+++ Provided data

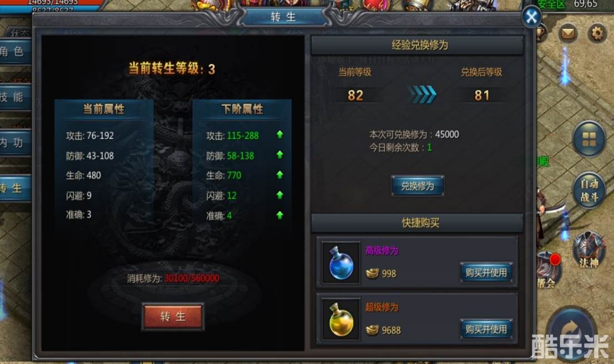The width and height of the screenshot is (614, 364).
Task: Open the four-square grid menu icon
Action: [x=589, y=139]
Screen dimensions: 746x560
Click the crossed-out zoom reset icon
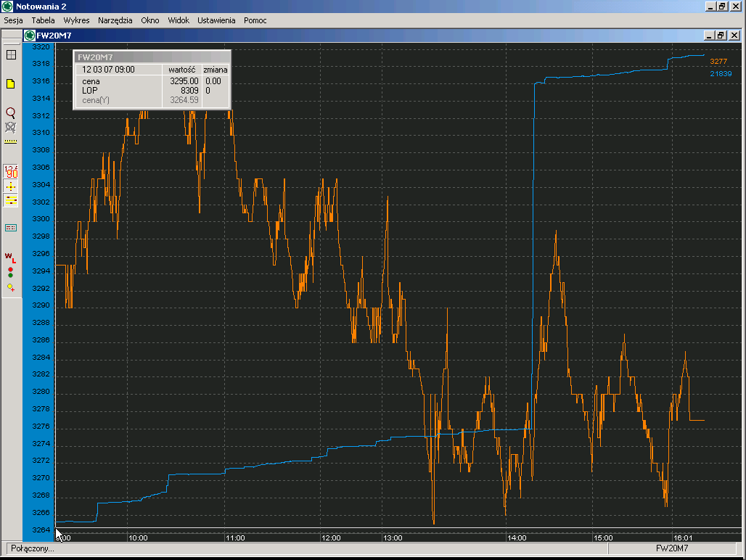click(x=11, y=127)
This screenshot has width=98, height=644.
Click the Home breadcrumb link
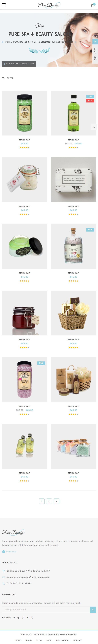(24, 64)
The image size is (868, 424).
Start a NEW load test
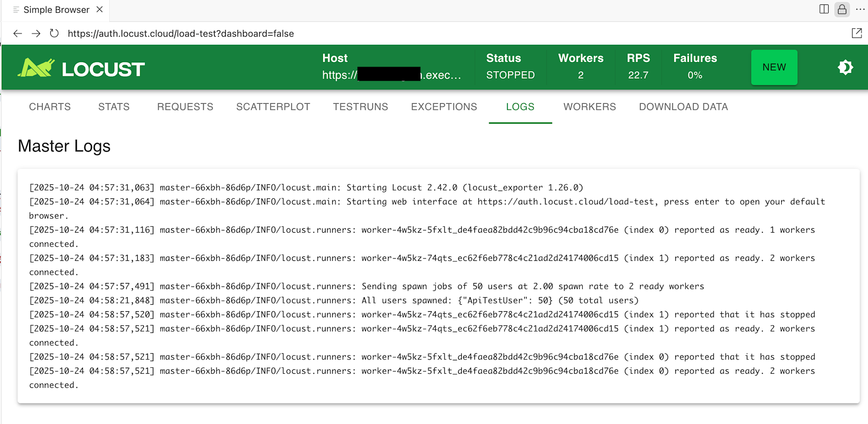[x=774, y=67]
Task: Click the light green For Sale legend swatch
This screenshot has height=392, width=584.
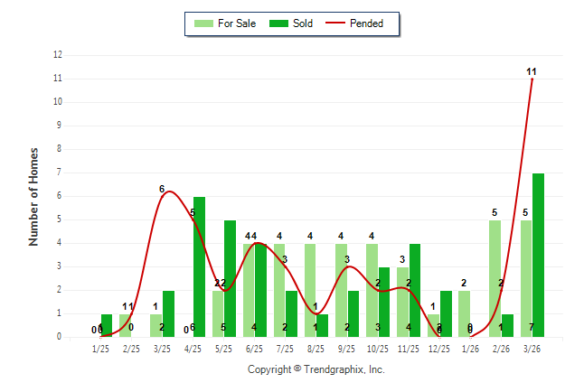Action: coord(203,23)
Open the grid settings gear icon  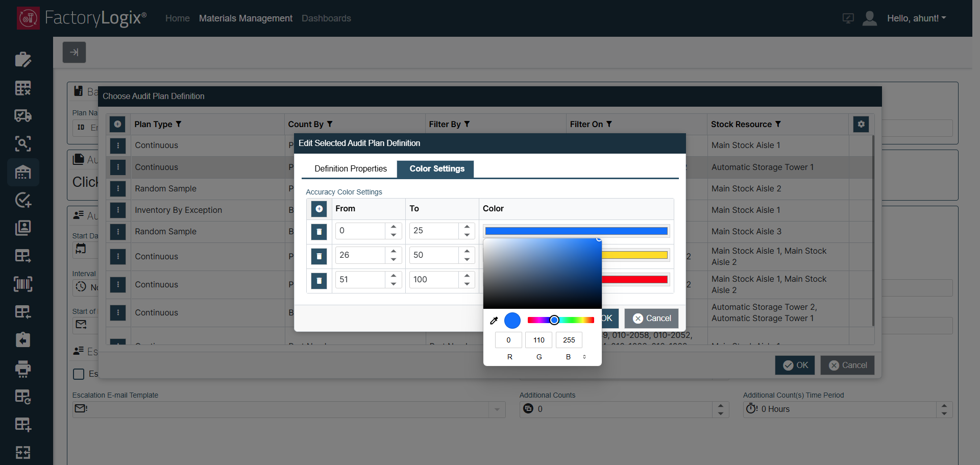point(861,124)
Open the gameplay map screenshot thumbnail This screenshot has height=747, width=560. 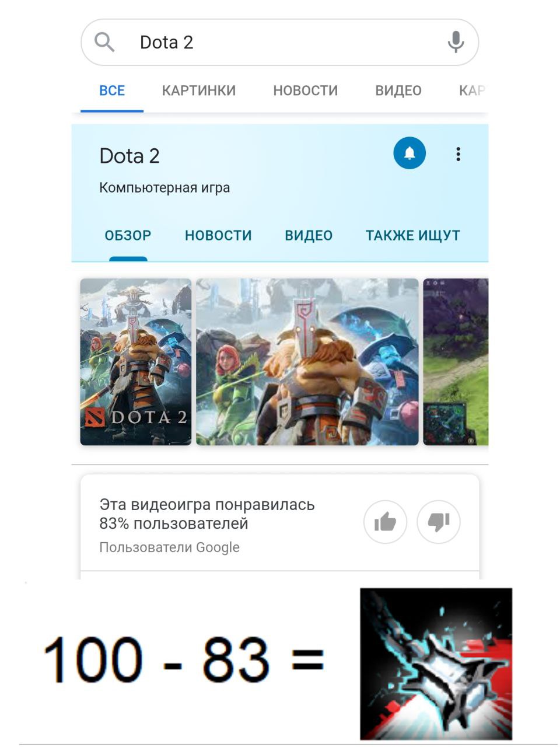click(x=456, y=362)
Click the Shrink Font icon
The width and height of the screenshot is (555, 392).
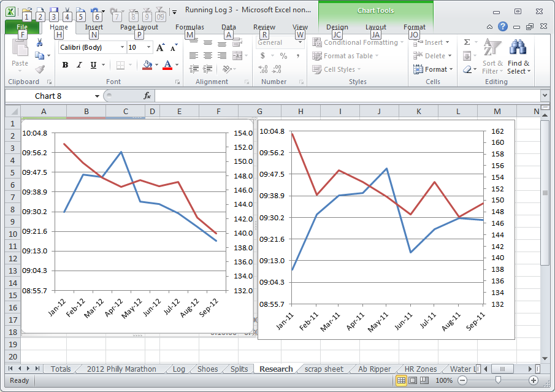point(174,48)
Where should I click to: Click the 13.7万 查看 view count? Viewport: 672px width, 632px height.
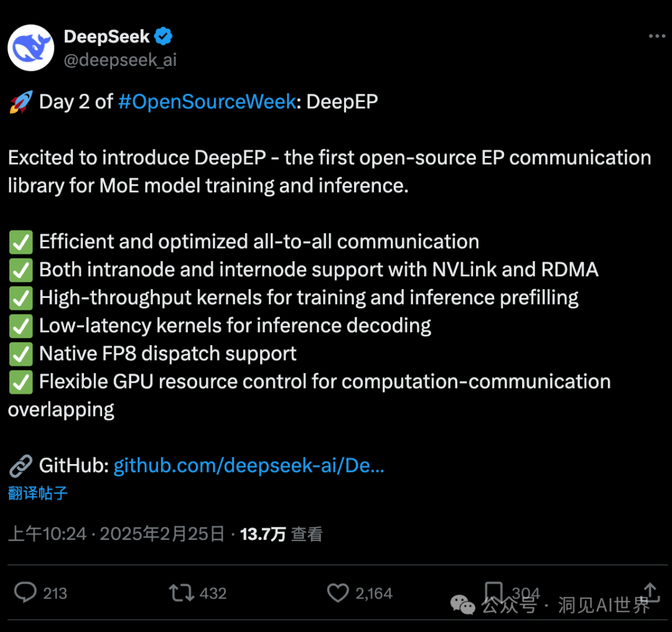(281, 534)
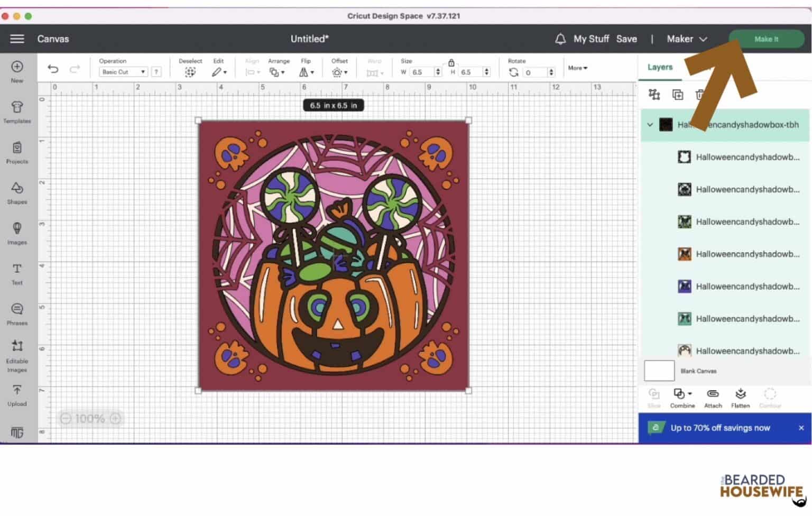The image size is (812, 516).
Task: Switch to the Layers tab
Action: click(659, 67)
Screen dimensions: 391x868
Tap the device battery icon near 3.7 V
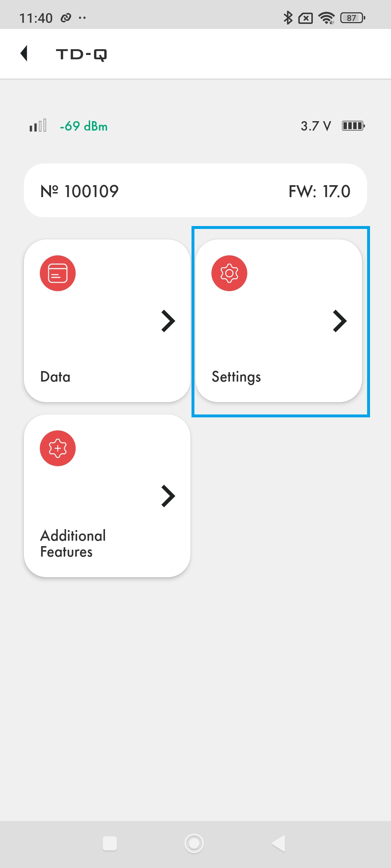353,126
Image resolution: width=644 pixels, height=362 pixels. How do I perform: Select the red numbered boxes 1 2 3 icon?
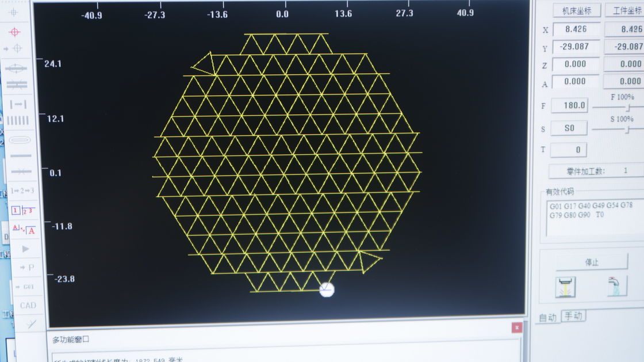click(24, 210)
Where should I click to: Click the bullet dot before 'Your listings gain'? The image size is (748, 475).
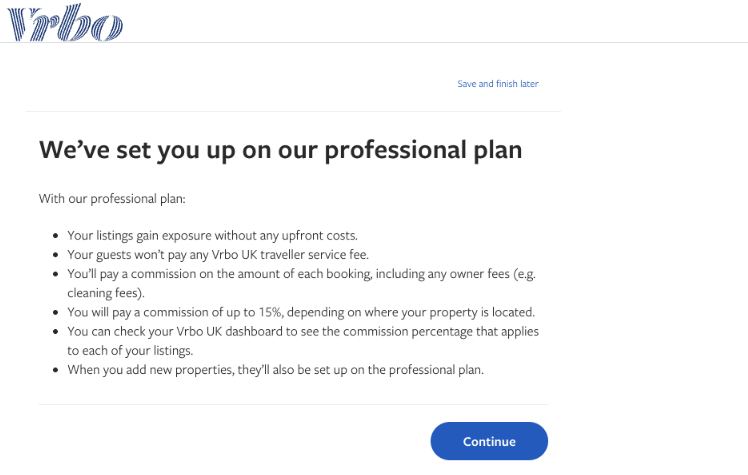[56, 236]
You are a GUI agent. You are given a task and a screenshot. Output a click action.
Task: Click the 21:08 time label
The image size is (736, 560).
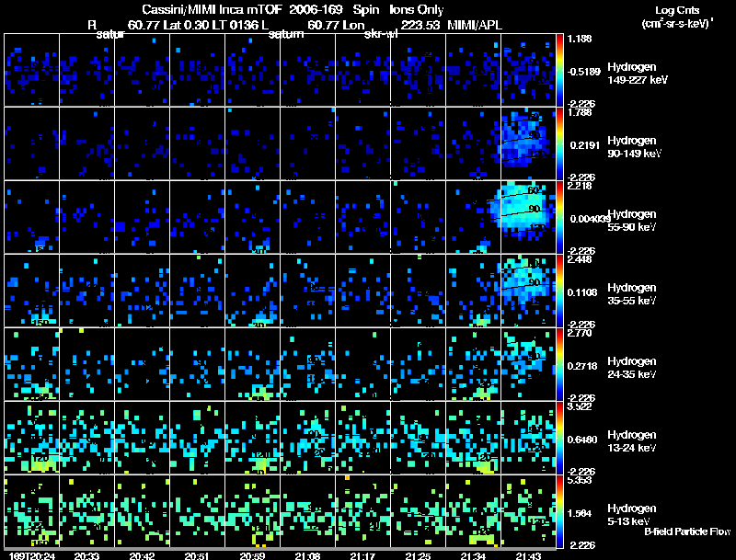pos(307,555)
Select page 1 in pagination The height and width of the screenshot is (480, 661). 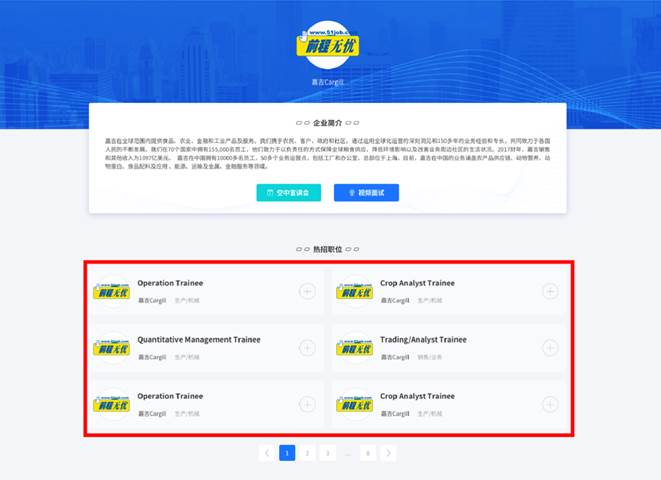click(287, 453)

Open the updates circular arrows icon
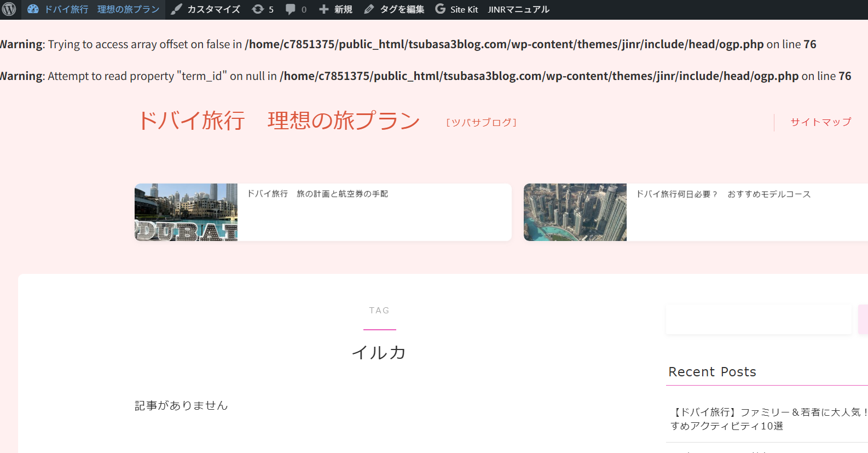click(258, 9)
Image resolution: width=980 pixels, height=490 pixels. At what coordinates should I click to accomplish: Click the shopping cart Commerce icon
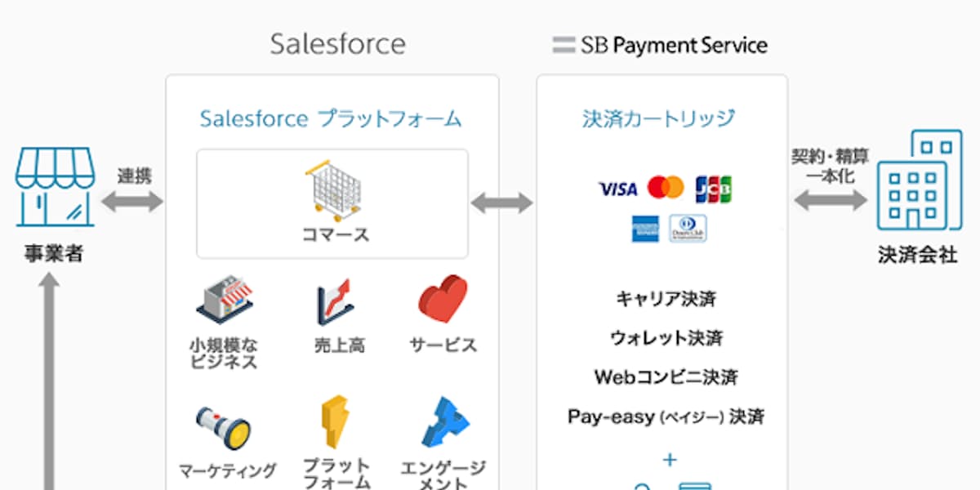point(333,193)
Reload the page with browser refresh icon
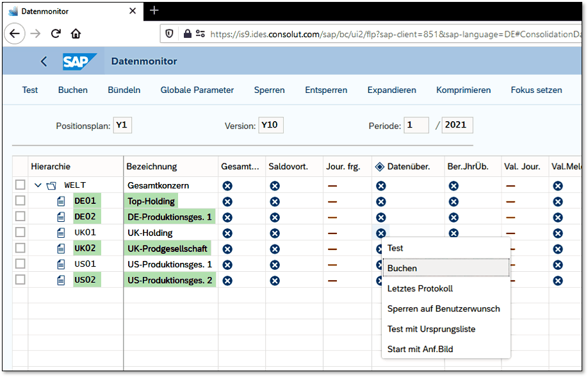 point(56,33)
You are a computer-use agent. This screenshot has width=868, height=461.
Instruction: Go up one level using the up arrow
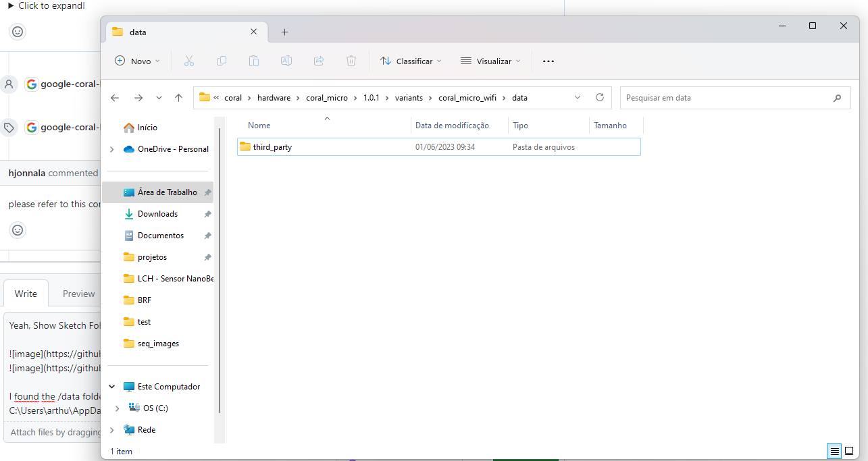click(179, 97)
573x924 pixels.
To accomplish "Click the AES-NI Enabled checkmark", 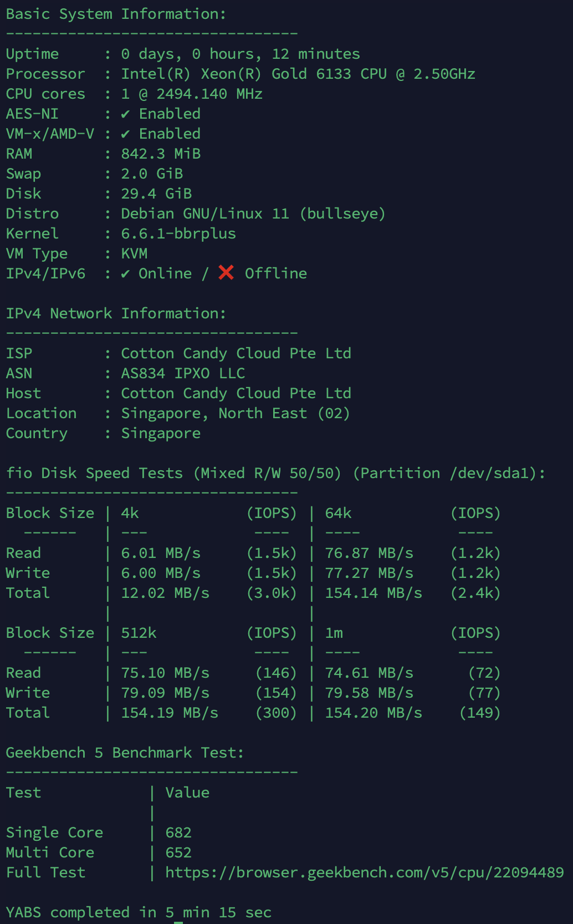I will 126,114.
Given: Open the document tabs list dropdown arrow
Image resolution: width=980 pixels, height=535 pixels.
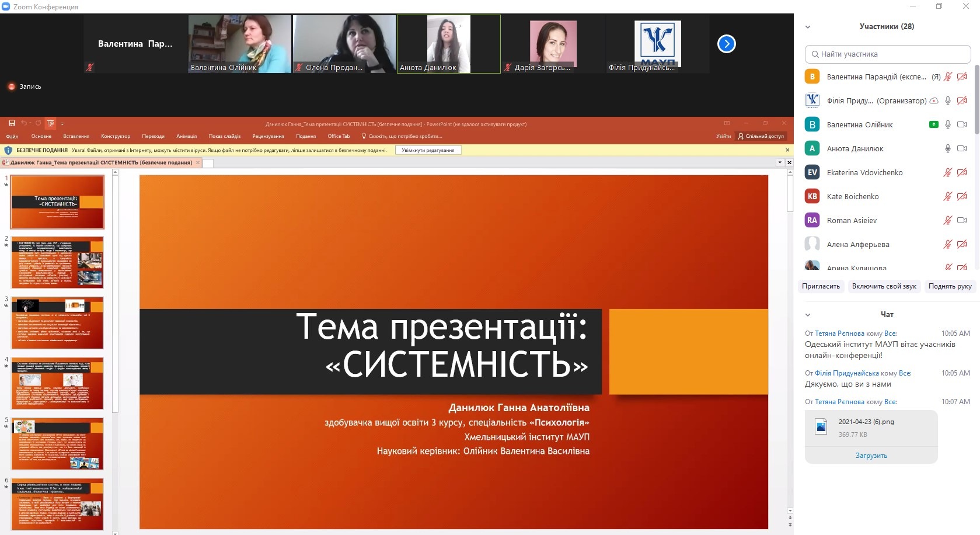Looking at the screenshot, I should (x=780, y=163).
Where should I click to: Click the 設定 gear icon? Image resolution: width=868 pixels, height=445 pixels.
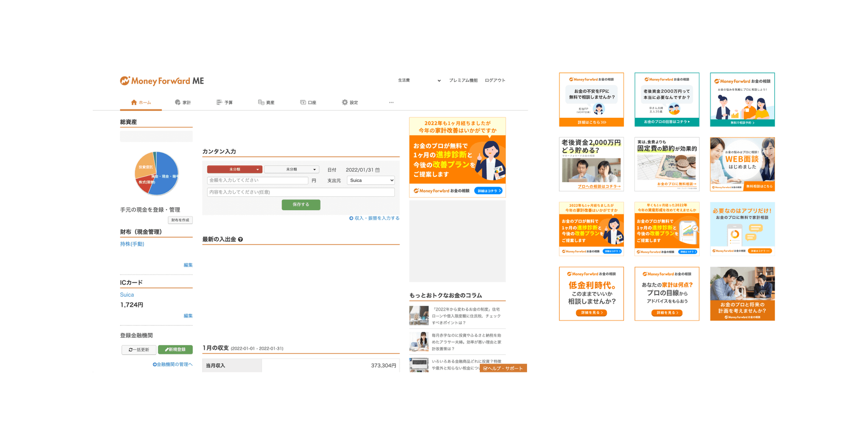pos(345,102)
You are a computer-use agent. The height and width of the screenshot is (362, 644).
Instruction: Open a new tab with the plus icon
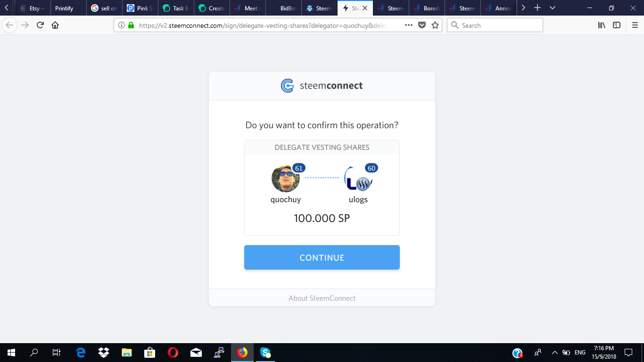[x=537, y=8]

++++++

__Problem statement__: Which lines hold the string "agent"? Copy all of them from the data above.

__Task solution__:
You are a GUI agent. You are given a task and a screenshot. Output a click action.
You are a computer-use agent. This screenshot has width=868, height=461.
You are a computer-use agent. The height and width of the screenshot is (362, 644).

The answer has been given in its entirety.